## Material to process:
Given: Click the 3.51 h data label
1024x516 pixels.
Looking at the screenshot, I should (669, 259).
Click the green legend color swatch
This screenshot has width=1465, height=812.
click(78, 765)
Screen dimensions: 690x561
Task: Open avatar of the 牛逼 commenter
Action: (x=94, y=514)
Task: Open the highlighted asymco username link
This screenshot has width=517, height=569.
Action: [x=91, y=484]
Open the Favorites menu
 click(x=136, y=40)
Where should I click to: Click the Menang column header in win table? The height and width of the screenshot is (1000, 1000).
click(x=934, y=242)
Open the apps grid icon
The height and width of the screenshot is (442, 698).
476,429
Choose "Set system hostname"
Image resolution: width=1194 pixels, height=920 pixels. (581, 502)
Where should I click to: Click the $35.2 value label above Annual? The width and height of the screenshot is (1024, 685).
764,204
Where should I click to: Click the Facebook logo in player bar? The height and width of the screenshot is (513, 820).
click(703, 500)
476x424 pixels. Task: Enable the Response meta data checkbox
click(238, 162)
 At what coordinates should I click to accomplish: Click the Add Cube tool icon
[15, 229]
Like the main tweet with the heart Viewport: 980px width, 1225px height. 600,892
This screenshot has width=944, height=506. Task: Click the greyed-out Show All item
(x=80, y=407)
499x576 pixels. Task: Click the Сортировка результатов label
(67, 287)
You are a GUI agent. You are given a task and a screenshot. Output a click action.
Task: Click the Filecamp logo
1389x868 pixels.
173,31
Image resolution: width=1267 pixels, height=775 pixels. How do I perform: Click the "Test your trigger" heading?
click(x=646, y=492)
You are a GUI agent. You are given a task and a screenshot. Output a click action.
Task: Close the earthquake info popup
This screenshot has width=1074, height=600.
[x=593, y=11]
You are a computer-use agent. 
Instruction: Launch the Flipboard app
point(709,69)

## Problem to solve:
Repeat, exactly and only, the lines from the beginning of the material through the line that contains "Open the apps grid icon".

## Exercise response:
Given: Click the 3.51 h data label
1024x516 pixels.
Looking at the screenshot, I should (669, 259).
Click the green legend color swatch
This screenshot has width=1465, height=812.
click(78, 765)
Screen dimensions: 690x561
Task: Open avatar of the 牛逼 commenter
Action: (x=94, y=514)
Task: Open the highlighted asymco username link
This screenshot has width=517, height=569.
Action: [x=91, y=484]
Open the Favorites menu
 click(x=136, y=40)
Where should I click to: Click the Menang column header in win table? The height and width of the screenshot is (1000, 1000).
click(x=934, y=242)
Open the apps grid icon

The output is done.